> [THE DATA]:
— start —

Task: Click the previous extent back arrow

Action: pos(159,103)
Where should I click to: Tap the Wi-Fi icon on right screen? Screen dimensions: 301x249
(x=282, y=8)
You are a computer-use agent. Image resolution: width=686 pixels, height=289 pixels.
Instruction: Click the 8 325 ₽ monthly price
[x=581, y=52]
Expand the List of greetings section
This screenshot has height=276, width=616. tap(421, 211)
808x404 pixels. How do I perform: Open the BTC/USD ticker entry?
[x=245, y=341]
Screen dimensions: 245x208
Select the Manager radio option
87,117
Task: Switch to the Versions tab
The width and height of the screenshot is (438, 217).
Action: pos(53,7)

— end —
— start —

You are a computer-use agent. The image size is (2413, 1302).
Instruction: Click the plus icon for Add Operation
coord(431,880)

— end —
— start —

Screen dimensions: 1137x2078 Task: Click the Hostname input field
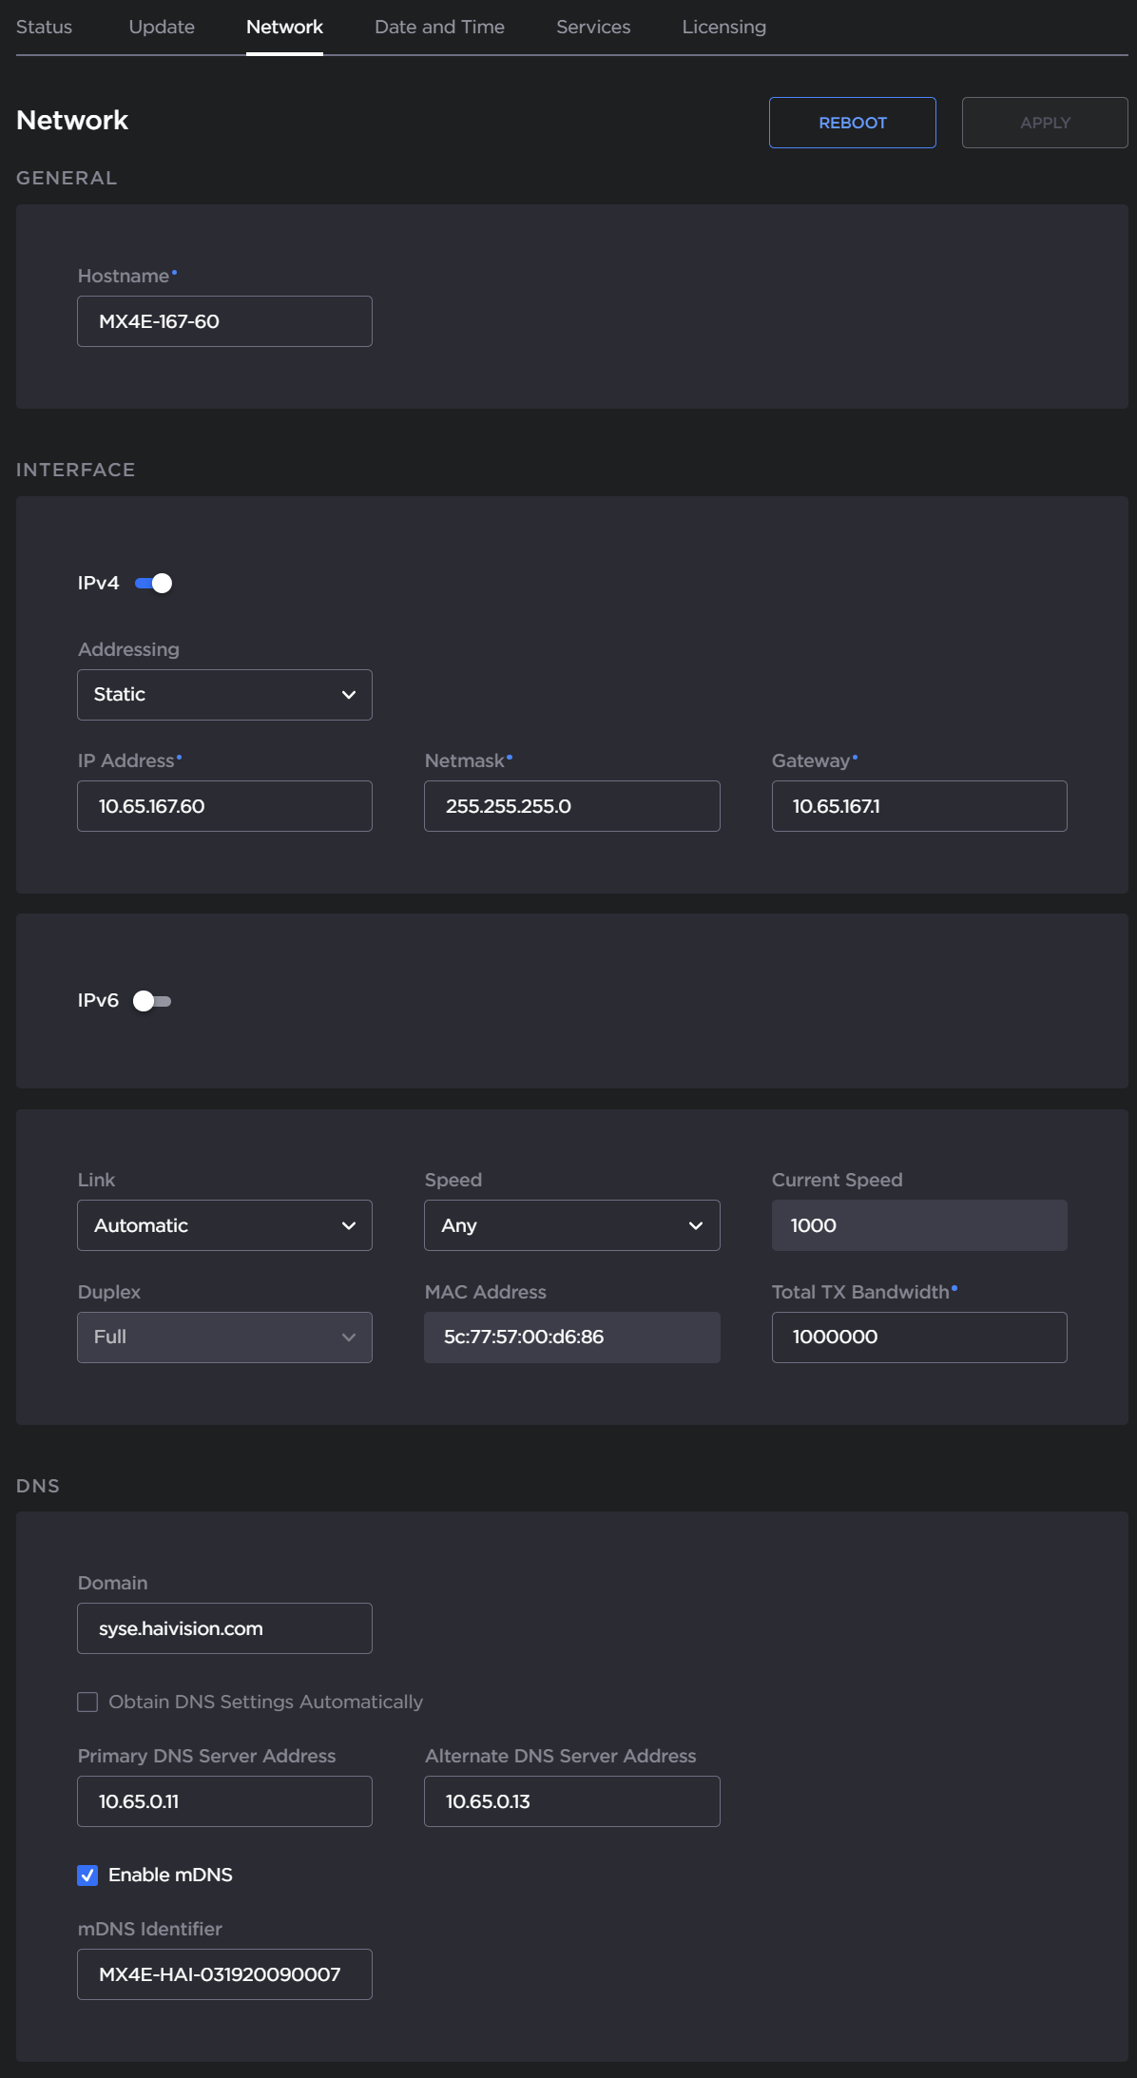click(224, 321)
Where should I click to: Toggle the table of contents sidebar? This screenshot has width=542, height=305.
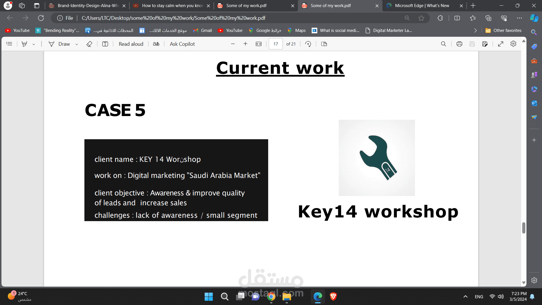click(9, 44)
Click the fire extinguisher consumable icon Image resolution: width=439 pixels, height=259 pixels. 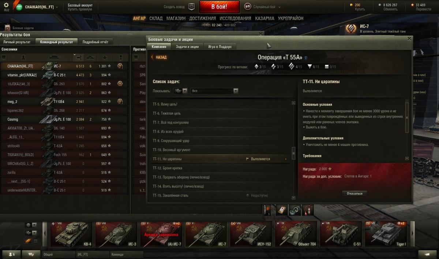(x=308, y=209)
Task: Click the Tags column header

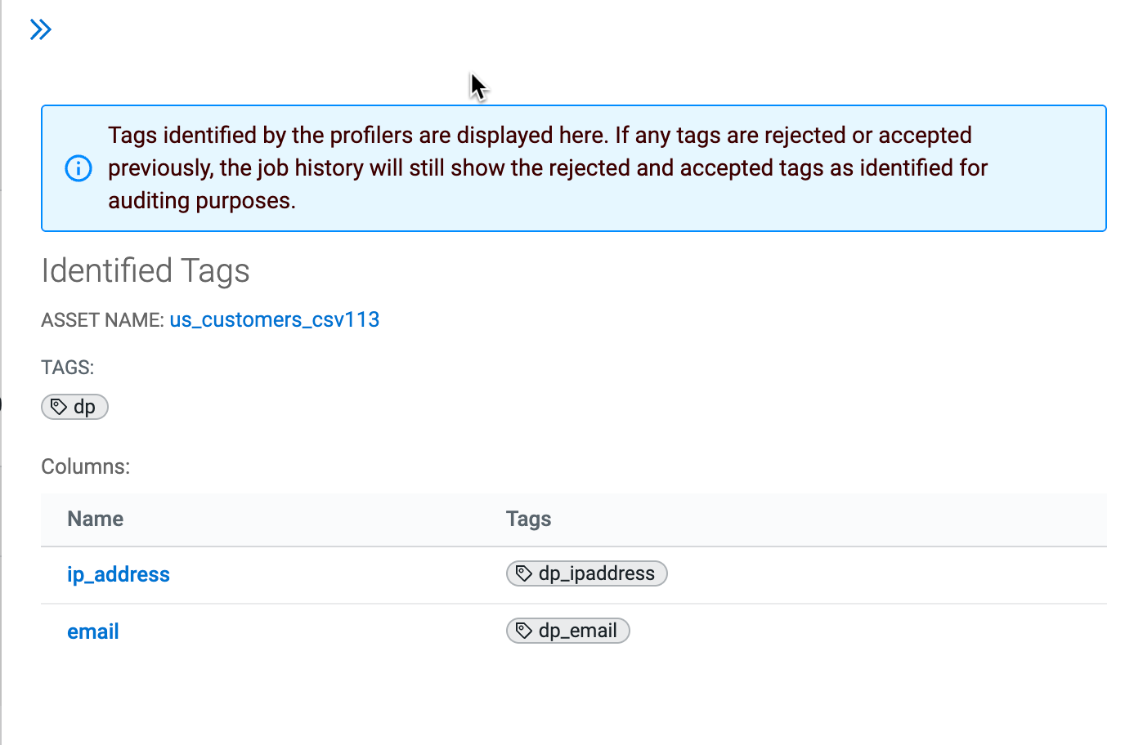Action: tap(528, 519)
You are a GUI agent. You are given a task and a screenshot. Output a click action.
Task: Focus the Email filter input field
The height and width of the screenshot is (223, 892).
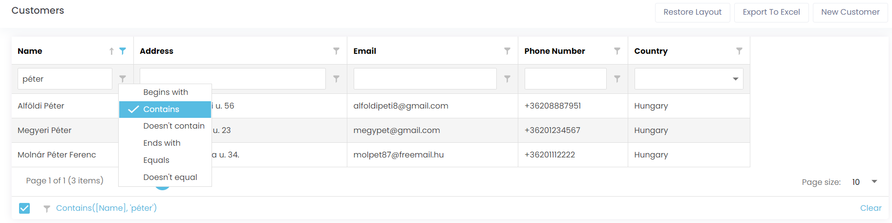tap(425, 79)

— end —

> [TASK REQUIREMENTS]: Rewrite the data starting with the line that contains "Task: Click the previous extent back arrow" and going on through the line that contains "Action: pos(53,7)", with "Screen dimensions" replaced by "Screen size" and nothing else changed. Give back only those lines.

> [THE REPLY]:
Task: Click the previous extent back arrow

Action: pos(159,103)
Where should I click to: Tap the Wi-Fi icon on right screen? Screen size: 301x249
(x=282, y=8)
You are a computer-use agent. Image resolution: width=686 pixels, height=289 pixels.
Instruction: Click the 8 325 ₽ monthly price
[x=581, y=52]
Expand the List of greetings section
This screenshot has height=276, width=616. tap(421, 211)
808x404 pixels. How do I perform: Open the BTC/USD ticker entry?
[x=245, y=341]
Screen size: 245x208
Select the Manager radio option
87,117
Task: Switch to the Versions tab
The width and height of the screenshot is (438, 217).
Action: pos(53,7)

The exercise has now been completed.